Saving the Race: Black Archives, Black Liberation, and the Shaping of African American History
1:00 P.M. – 2:15 P.M.
Tuesday, November 13, 2018
Hodge Hall, Kelley School of Business, room 2083
1309 E. 10th St., Bloomington, IN 47405
This lecture is part of the IU Black Film Center and Archive's Lecture series "Before Representation: Examining Visual Technologies of Race, Media, and Meaning." It is presented here in conjunction with the fall exhibition Out of Easy Reach at IU's Grunwald Gallery.

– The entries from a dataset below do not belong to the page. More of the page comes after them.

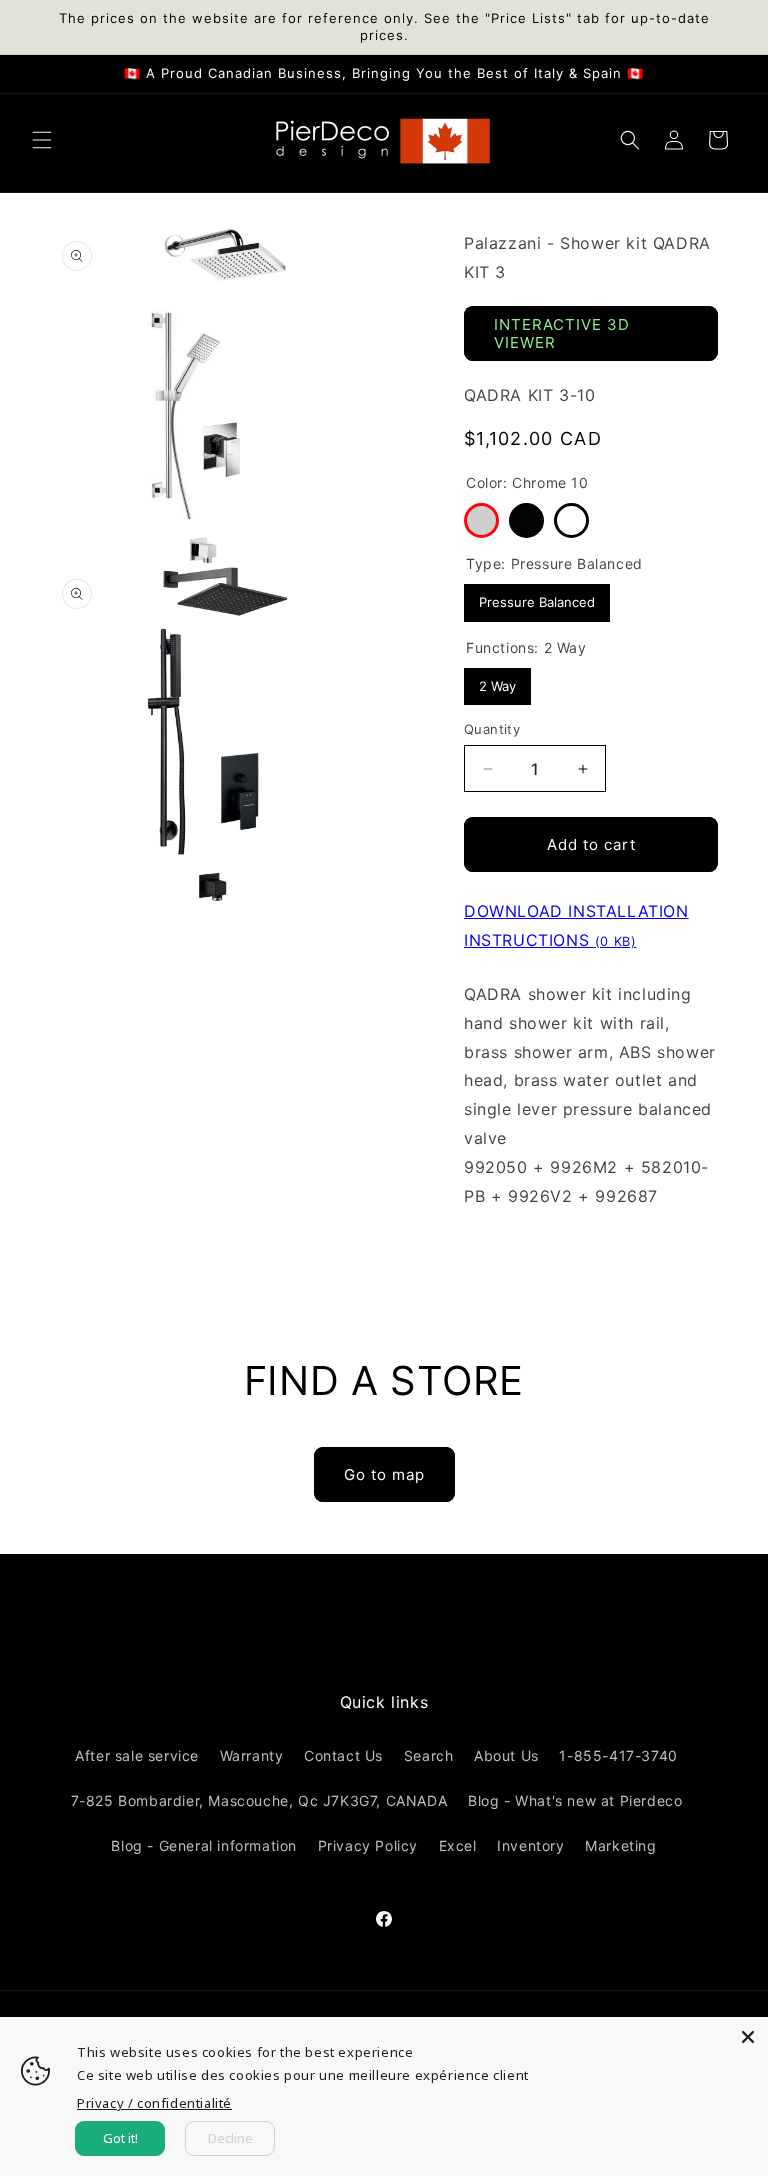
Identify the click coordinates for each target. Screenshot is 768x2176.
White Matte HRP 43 (571, 520)
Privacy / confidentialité (154, 2103)
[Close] (748, 2037)
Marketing (620, 1845)
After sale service (137, 1755)
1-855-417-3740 (618, 1755)
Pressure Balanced (537, 597)
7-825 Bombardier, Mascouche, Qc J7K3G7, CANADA (259, 1800)
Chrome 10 (481, 520)
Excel (458, 1845)
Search (429, 1755)
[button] (42, 140)
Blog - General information (204, 1845)
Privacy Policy (368, 1845)
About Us (506, 1755)
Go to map (384, 1474)
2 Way (498, 681)
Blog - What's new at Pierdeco (575, 1800)
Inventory (530, 1845)
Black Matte (526, 520)
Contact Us (343, 1755)
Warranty (252, 1755)
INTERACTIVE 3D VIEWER (562, 333)
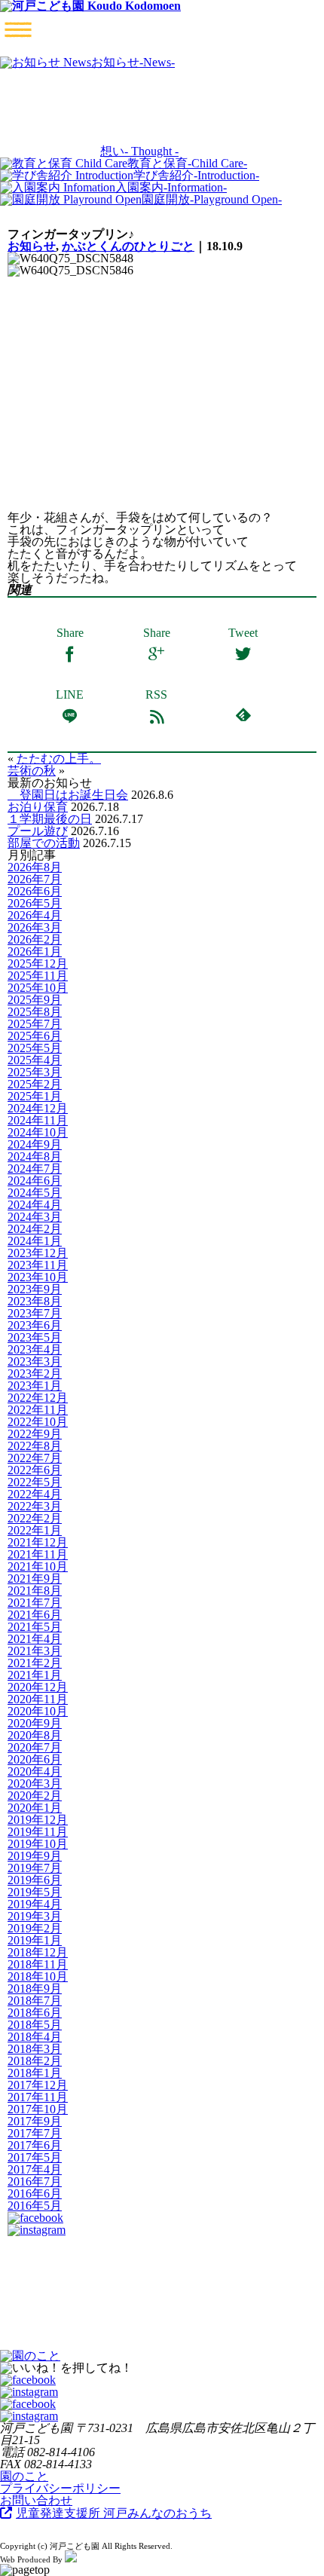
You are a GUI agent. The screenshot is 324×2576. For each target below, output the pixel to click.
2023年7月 (35, 1313)
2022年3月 (35, 1506)
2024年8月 (35, 1156)
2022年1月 (35, 1530)
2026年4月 (35, 915)
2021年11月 (38, 1554)
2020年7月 (35, 1747)
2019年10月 (38, 1843)
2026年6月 (35, 891)
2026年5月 (35, 903)
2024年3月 (35, 1216)
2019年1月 (35, 1940)
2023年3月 (35, 1361)
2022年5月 (35, 1482)
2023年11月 (38, 1265)
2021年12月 (38, 1542)
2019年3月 (35, 1916)
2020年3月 (35, 1783)
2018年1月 (35, 2073)
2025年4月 (35, 1060)
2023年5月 (35, 1337)
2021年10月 (38, 1566)
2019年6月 (35, 1880)
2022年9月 (35, 1433)
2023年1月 (35, 1385)
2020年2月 (35, 1795)
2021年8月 (35, 1590)
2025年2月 (35, 1084)
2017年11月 (38, 2097)
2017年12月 (38, 2085)
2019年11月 (38, 1831)
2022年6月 (35, 1470)
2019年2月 (35, 1928)
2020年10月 (38, 1711)
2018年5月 (35, 2024)
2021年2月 (35, 1663)
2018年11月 (38, 1964)
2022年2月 (35, 1518)
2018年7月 (35, 2000)
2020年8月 (35, 1735)
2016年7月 (35, 2181)
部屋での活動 (44, 843)
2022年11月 (38, 1409)
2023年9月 (35, 1289)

Dr. Melanie Chambliss, Postdoctoral Fellow, Department of African American Studies, Northwestern University explores the founding and impact of early twentieth-century black archives. Because of these sites’ wide use amongst scholars, writers, students, artists, and community members, Dr. Chambliss argues that black archives helped to define what African American history was and what it would become as a subject in mainstream culture and a field in academia. Her project emphasizes the work of trained librarians like Dorothy Porter, Ernestine Rose, and Vivian Harsh who enabled the public’s use of such collections. Their contributions helped to further the popularizing of this subject and field alongside the efforts of historians like Carter G. Woodson and Charles Wesley. However, by viewing the story of African American history’s development from the other side of the librarian’s desk, Dr. Chambliss’s work reveals the personal, political, and professional concerns that shaped twentieth-century black historical consciousness.